* INFORMATION SUPPLIED:
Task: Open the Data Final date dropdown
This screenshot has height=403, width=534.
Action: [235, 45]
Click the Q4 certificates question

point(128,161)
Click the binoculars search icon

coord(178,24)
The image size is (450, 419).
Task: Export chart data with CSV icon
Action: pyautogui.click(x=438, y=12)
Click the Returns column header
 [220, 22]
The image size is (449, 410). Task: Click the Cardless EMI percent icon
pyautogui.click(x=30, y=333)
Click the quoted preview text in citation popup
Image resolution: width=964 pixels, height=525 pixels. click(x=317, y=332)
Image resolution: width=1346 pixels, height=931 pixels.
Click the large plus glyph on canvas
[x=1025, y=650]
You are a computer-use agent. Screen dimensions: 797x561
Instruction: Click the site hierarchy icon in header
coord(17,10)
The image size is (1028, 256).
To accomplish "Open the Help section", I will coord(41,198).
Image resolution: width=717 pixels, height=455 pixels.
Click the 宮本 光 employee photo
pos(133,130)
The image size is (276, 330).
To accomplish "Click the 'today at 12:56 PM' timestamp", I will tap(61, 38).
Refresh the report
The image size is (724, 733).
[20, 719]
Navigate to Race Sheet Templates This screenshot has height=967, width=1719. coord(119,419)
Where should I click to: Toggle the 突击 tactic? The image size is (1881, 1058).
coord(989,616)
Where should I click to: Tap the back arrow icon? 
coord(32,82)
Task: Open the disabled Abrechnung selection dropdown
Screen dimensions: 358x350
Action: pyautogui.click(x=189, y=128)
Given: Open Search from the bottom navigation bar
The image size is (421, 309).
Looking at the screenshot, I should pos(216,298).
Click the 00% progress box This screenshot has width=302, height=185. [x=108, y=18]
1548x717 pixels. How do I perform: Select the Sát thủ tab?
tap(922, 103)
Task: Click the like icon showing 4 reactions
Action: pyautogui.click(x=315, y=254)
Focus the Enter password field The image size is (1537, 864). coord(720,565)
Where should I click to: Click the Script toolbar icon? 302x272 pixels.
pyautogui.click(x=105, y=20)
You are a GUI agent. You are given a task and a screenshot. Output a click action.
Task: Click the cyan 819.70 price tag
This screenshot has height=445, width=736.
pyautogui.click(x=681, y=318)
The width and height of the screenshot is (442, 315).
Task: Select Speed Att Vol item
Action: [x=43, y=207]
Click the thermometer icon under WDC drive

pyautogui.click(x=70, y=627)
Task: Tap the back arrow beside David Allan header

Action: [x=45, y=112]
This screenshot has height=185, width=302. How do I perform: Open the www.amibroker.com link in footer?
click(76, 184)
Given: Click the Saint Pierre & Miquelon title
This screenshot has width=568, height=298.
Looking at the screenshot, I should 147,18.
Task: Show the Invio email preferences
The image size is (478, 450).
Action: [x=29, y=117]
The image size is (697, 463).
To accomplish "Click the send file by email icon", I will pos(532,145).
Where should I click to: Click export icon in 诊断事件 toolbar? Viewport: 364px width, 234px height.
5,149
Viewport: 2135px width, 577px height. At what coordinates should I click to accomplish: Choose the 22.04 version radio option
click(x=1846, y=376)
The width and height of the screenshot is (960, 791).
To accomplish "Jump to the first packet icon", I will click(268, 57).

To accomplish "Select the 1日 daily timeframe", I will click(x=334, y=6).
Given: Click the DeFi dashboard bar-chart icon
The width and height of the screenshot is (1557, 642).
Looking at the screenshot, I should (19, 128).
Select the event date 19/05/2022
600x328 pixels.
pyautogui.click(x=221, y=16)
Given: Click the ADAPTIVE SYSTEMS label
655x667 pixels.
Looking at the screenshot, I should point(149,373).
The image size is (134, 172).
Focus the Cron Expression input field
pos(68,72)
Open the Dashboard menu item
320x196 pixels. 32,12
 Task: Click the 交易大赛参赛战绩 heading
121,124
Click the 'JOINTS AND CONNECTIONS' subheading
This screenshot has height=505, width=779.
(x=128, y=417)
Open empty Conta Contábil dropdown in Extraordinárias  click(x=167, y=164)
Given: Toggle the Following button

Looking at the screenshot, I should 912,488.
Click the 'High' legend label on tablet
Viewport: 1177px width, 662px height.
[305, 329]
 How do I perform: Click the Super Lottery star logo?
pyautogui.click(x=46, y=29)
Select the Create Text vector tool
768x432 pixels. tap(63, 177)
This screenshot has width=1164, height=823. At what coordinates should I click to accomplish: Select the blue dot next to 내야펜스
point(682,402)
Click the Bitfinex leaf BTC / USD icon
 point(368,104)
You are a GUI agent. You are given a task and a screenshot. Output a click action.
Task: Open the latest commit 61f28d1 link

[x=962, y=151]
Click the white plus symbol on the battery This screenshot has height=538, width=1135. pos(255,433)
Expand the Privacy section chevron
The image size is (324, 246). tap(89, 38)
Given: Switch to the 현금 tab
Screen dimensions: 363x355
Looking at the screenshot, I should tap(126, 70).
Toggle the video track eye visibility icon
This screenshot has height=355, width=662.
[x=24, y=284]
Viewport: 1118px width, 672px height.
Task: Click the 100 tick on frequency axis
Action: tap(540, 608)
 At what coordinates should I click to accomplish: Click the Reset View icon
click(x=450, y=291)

* EXERCISE INSTRUCTIONS: Repeat exactly, and only, the lines of the records above, starting with the line that contains "Expand the Privacy section chevron" and ending with the final line, both included.

* ANSWER AREA:
Expand the Privacy section chevron
The image size is (324, 246). tap(89, 38)
Given: Switch to the 현금 tab
Screen dimensions: 363x355
Looking at the screenshot, I should tap(126, 70).
Toggle the video track eye visibility icon
This screenshot has height=355, width=662.
[x=24, y=284]
Viewport: 1118px width, 672px height.
Task: Click the 100 tick on frequency axis
Action: tap(540, 608)
 At what coordinates should I click to accomplish: Click the Reset View icon
click(x=450, y=291)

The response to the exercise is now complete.